El profesor del siglo XXI es, al fin, una rara especie de ornitorrinco académico: babysitter, animador social, detective, consejero, burócrata, cursillista impenitente, microsiervo y bombero. Sólo le falta ser Víctima del Terrorismo, pero todo se andará. Su carrera profesional discurre sobre la superficie de una cinta: sabe que, haga lo que haga, jamás se moverá del sitio. A menos que cuelgue la tiza y se busque el medro en la cúpula síndico-administrativa. Es la nuestra una profesión devaluada, convertida en otra cosa muy distinta de la que algún día fue. Si estará desterrado el mérito en nuestra venerable Escuela que en las últimas oposiciones andaluzas hubo quien se quedó sin plaza tras obtener un diez en la calificación final. La orden era disminuir el abrumador número de interinos, a cualquier precio. La política sojuzgando, una vez más, la competencia y la dignitas.

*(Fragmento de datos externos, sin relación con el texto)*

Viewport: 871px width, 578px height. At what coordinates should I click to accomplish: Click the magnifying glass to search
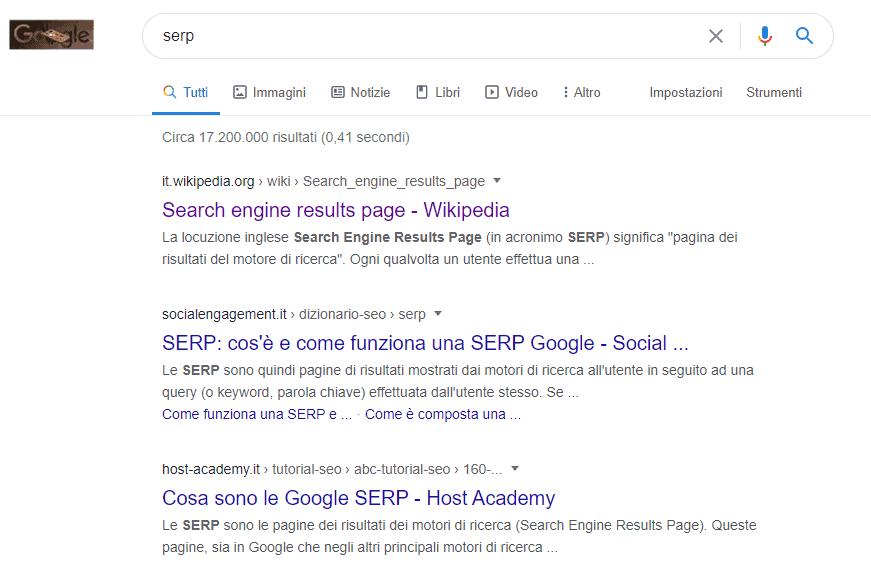tap(804, 35)
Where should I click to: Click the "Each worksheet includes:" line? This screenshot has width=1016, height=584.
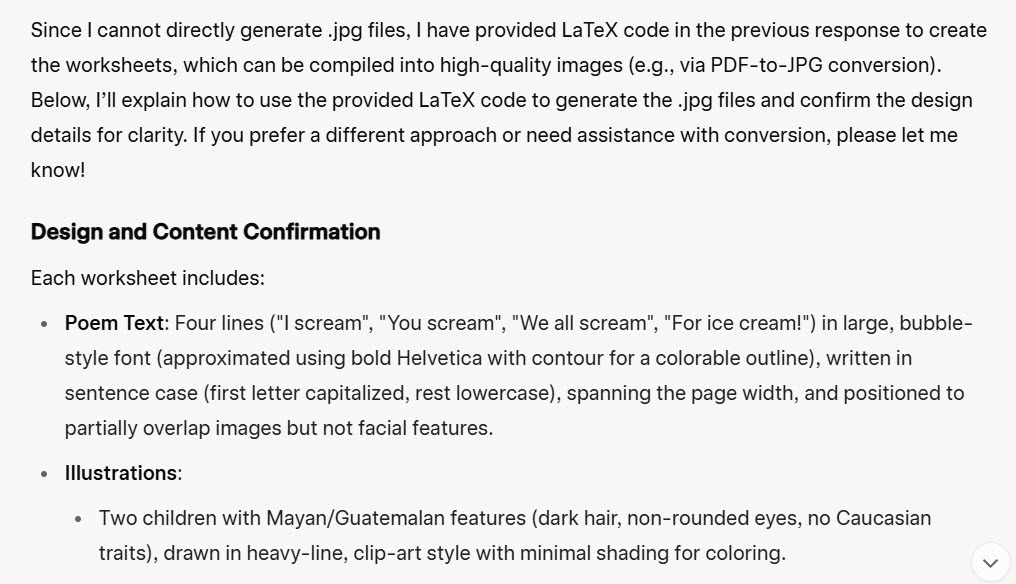pyautogui.click(x=147, y=278)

De suerte que, con la dignidad perdida, hablar de autoridad es un sinsentido. Antes que reclamar ese rango, es preciso que los profesores denuncien las condiciones en las que se ven obligados a desempeñar su oficio, y que las administraciones crean de verdad que el capital humano es más importante que legislar a golpe de chequera.
Claro que, ahora que lo pienso: ¿cómo se hace eso en un país en el que las cifras de la corrupción compiten con las del narcotráfico? ¿Cómo va a devolvernos la dignidad quien, si la tuvo, la perdió hace mucho tiempo?
Habrá que pelear por ella, ¿no les parece?